Of the two trains available, I decided to trace the Montreal Express (No. 14) which would stop at Battle Creek at 8:45pm, as opposed to the Atlantic Express which would have required the Joneses board the train at 3:50am. I know the exact times for each stop because the 1910 Official Guide took great care to list each stop on the route, the arrival and departure time and the exact milage into the journey.
A dining car was available from Chicago to Durand, Michigan, leaving the Joneses almost 2 hours to eat, if they hadn’t eaten before they left their family. The next opportunity would be in a “Parlour Library Cafe Car” between Toronto and Montreal, 10 hours and 25 minutes later, just in time for breakfast at 9am.
While the journey from Allegan, Michigan back to Lowell, Massachusetts was lengthy, the standard passenger rail cars of the 1910’s weren’t anything to sniff at…and you don’t have to take my word for it. Let’s take the word of one of my fellow dweebs, a man who traveled annually more than 75,000 rail miles “just for the fun of it” and calculated that over the years he had ridden more than 1.5 million miles on rails.
Edward Hungerford (1875- July 29, 1948) was an American journalist and author of the book The Modern Railroad. As self-admitted rail-head, he didn’t hesitate to wax-poetic about the iron alleys.
The railroad is a monster. His feet are dipped into the navigable seas, and his many arms reach into the up-lands.
His arms stretch through the towns and over the land. His steel muscles reach across great rivers and deep valleys, his tireless hands have long since burrowed their way through God’s eternal hills.
The railroad bids death and stagnation begone. It creates. It reaches forth with it’s life and life is born.
The railroad is life itself!
-The Modern Railroad (1911)
I think that R. F. Weingroff and E. Hungerford, had they ever met, would have been best friends forever.
Hungerford’s detailed book is available to read online via Hathitrust.org, an incredible partnership of academic & research institutions, offering a collection of millions of titles digitized from libraries around the world. The Modern Railroad taught me about the state of train travel in the early 20th century, specifically the conditions that the ‘common traveler’, such as the Jones family, would have experienced as they rode the rails to and from Michigan. As someone who has taken several long-distance night trains on various continents, all I can say is those were the days.
In 2014, My Gentleman Caller and I took a break from reality and spent 12 months traveling around the world. If you are interested, we blogged about it at 365 on the Road.
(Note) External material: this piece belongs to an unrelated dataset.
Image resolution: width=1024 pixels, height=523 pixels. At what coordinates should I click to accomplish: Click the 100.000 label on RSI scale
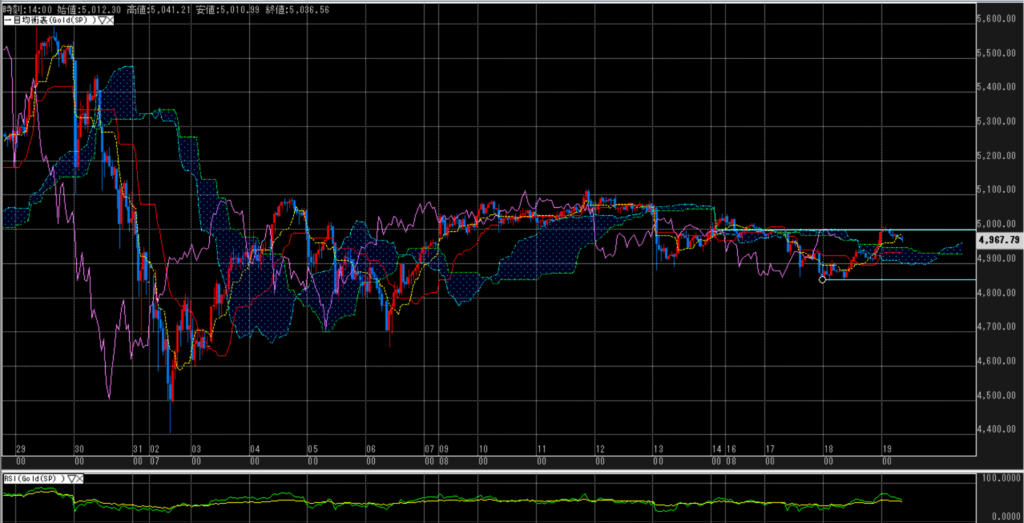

Being a data nerd like myself, MGC kept a log of all of the various conveyances we took. In 12 months, we took 47 long-distance train rides and 123 short journeys. That works out to be about three trips a week, one of them being a 4+ hour ride, for a little over a year. There were three memorable night train experiences, including one where we were nearly given the boot at the Polish border at 3am.
Over the last century, the acceptable level of comfort and convenience in our everyday life has sky-rocketed. Our chairs are squooshier, we no longer wear corsets (mostly) and our cars have personalized, seat-specific climate controls. We have our own personal sleep number and our precious heads are cradled by a pillows made of space-foam. However, the passenger rail experience over the last 102 years has significantly decreased in comfort.
In 1912, sleeper cars for the general public were of the seats-by-day, beds-by-night style. Unless you had a personal berth, your seats were laid flat at the collective bed time. Would the Jones family have paid for a private berth? Their daughter, Marjorie, was two when her brother was born. The security of knowing your two year old and your new born baby wouldn’t fuss and disturb a full car of passengers may have been worth the price of a private berth. However, we can’t assume that they had the funds to upgrade.
Another option on certain trains, including the GTR route from Chicago to Boston, included “tourists” sleeping cars. These were older wooden cars that were downgraded when Pullman introduced steel cars for the first class passengers. The tourist sleepers generally had rattan seats as opposed to the plush of the steel sleepers and was half the cost of the first class accommodation. For your ticket price, you got a section space. Initially you brought your own bedding, but eventually bedding became included in the price of the ticket. A number of tourist sleepers had small basic kitchens on one end of car for passengers to prepare their own meals.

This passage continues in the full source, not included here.